Without going into the various factors used to define a cohabitation relationship, since they are stated in the Act, or raising the many questions underlying the payor spouse’s route to verification of the ex-spouse’s relationship, let us just consider the obvious question: What would happen if a former spouse, who is receiving alimony under a court order, enters into a cohabitation relationship, as defined in the Act, for the requisite length of time?
Assume for the sake of our story that both spouses agree on the definition of a cohabitation relationship and, to further simplify the plot, assume that both spouses agree on the time period when a change in the alimony payments will take place. But agreement on the perquisites for change appears to be insufficient backup for reaching agreement. Since the alimony law does not stipulate what will happen, the former spouses or the court is faced with choosing among the three choices stipulated in the Act.
Alimony will terminate
Alimony will be reduced
Alimony will stop but will resume if the cohabitation relationship ends during the alimony payment period
And here indeed is where the unanimity between spouses will likely end. The reduction in alimony payments is quite different than the termination of alimony. Perhaps compromise can be reached. Alimony can be terminated, but only after a more extended period of cohabitation. Alimony payments can be reduced for a designated time period and then stopped or terminated.
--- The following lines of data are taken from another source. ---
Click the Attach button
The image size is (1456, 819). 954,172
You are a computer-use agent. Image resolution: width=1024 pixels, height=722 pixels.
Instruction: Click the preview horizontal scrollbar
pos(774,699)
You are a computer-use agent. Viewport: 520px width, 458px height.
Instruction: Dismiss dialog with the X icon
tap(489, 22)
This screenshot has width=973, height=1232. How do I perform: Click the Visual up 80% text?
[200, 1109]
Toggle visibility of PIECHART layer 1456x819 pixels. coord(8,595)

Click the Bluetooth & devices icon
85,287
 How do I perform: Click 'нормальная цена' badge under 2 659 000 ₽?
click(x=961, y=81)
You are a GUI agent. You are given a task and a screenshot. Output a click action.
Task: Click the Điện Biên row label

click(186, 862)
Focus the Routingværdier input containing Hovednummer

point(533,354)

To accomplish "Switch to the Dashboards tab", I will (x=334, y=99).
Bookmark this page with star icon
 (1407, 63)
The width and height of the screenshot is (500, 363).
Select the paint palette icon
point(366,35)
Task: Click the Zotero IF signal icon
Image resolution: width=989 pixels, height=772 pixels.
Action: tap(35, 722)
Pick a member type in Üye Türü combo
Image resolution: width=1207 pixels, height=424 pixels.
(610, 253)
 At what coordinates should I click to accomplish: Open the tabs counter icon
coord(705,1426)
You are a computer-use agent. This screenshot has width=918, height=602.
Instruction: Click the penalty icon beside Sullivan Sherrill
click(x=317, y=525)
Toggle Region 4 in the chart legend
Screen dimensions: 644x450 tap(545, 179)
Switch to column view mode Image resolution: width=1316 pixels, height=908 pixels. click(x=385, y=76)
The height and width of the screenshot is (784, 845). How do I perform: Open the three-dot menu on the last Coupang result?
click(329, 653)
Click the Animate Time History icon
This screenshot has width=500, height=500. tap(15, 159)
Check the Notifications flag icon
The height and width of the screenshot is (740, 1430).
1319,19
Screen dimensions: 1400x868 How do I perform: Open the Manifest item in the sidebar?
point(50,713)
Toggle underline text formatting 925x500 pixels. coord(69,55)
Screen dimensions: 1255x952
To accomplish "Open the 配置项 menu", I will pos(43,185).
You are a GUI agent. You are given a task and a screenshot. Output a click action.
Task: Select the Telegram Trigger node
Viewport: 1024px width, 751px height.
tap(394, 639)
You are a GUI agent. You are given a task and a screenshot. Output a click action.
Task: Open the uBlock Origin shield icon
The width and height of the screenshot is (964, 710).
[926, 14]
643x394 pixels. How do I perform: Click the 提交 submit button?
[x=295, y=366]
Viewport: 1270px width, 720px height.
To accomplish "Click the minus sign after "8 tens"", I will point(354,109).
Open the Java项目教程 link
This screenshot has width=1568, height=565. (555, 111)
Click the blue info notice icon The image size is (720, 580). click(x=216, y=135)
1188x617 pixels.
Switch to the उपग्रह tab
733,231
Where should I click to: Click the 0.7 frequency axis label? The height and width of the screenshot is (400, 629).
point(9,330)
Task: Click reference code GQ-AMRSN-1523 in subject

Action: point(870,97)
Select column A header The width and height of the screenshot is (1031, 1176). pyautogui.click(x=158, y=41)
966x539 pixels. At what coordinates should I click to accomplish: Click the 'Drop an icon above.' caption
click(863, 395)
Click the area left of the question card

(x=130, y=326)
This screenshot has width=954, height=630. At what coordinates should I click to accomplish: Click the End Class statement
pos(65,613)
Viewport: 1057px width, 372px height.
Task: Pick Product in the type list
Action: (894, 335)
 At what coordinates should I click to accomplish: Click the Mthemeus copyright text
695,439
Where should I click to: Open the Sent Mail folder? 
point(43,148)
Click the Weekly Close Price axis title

Indeed the use of the word “terminated “is conflicting. The Act states that the alimony obligation whether suspended, reduced or terminated “may be reinstated upon termination of the recipient’s common household relationship.” As such termination and stoppage seem to have the same meaning. Confusing, yes?
Since the inception of the Act Reforming Alimony in the Commonwealth on March 1, 2012, we, at the Centre for Mediation and Dispute Resolution, have urged mediators and lawyers to assist divorcing couples in confronting and addressing the terms and contingencies for cohabitation in their Separation Agreement. To wait until cohabitation is a real live issue is to invite conflict.